#### DATASET RECORDS
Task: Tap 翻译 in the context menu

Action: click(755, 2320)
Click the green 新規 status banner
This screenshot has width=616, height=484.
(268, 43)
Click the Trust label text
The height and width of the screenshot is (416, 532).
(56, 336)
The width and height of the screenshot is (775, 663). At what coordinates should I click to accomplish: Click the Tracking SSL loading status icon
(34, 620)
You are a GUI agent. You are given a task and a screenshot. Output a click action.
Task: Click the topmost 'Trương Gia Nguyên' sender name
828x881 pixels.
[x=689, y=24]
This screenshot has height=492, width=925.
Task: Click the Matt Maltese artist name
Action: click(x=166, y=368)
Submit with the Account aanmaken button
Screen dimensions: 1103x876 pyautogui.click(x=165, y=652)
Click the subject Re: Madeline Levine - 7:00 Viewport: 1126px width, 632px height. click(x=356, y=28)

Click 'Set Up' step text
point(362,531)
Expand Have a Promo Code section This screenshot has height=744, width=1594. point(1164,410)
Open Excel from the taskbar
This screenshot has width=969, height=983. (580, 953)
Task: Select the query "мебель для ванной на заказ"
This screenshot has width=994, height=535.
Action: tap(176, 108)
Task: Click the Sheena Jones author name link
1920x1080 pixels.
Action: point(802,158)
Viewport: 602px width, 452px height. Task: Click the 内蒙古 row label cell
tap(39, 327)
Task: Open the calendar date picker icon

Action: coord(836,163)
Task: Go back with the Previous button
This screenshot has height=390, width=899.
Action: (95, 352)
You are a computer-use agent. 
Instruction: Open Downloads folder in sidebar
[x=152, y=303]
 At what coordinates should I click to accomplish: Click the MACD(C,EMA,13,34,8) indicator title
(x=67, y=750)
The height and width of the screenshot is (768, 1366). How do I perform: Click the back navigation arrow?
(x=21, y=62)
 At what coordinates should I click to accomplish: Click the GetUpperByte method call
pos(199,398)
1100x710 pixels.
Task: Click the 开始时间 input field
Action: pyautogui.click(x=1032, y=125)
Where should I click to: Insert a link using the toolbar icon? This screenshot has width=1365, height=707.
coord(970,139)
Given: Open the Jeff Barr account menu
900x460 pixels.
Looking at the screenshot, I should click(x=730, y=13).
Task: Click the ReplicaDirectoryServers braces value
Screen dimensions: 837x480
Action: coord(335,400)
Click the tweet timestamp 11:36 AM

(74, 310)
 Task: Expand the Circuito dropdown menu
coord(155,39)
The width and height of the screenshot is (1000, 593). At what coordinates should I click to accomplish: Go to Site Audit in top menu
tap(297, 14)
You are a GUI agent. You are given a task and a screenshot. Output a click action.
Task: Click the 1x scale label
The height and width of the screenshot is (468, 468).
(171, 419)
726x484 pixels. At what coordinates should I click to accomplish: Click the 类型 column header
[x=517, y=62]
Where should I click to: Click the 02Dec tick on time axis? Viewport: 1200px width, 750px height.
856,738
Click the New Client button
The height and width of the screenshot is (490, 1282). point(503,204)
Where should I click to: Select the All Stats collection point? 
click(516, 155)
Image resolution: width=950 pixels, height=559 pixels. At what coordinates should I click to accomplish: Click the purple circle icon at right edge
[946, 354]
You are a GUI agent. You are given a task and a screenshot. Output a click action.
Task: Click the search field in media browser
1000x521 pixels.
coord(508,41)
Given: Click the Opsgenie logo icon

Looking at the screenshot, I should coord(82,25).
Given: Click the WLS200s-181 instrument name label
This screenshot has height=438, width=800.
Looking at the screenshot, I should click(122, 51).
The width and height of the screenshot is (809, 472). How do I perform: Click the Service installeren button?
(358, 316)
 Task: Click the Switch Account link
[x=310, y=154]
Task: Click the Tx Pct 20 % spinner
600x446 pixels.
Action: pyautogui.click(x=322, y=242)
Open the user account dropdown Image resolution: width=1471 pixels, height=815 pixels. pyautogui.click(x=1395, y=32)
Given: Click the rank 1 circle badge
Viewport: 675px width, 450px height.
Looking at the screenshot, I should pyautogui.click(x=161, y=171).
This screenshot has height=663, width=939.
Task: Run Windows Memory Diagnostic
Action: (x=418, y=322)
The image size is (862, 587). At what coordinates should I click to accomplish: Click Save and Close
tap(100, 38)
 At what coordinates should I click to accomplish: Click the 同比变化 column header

#### TASK TO COMPLETE
Restate the entries above word for word, beginning with their first line and ending with the line holding "Click the subject"; omit everything else.

#### REPLY
Task: Tap 翻译 in the context menu

Action: click(755, 2320)
Click the green 新規 status banner
This screenshot has width=616, height=484.
(268, 43)
Click the Trust label text
The height and width of the screenshot is (416, 532).
(56, 336)
The width and height of the screenshot is (775, 663). At what coordinates should I click to accomplish: Click the Tracking SSL loading status icon
(34, 620)
You are a GUI agent. You are given a task and a screenshot. Output a click action.
Task: Click the topmost 'Trương Gia Nguyên' sender name
828x881 pixels.
[x=689, y=24]
This screenshot has height=492, width=925.
Task: Click the Matt Maltese artist name
Action: click(x=166, y=368)
Submit with the Account aanmaken button
Screen dimensions: 1103x876 pyautogui.click(x=165, y=652)
Click the subject Re: Madeline Levine - 7:00 Viewport: 1126px width, 632px height. click(x=356, y=28)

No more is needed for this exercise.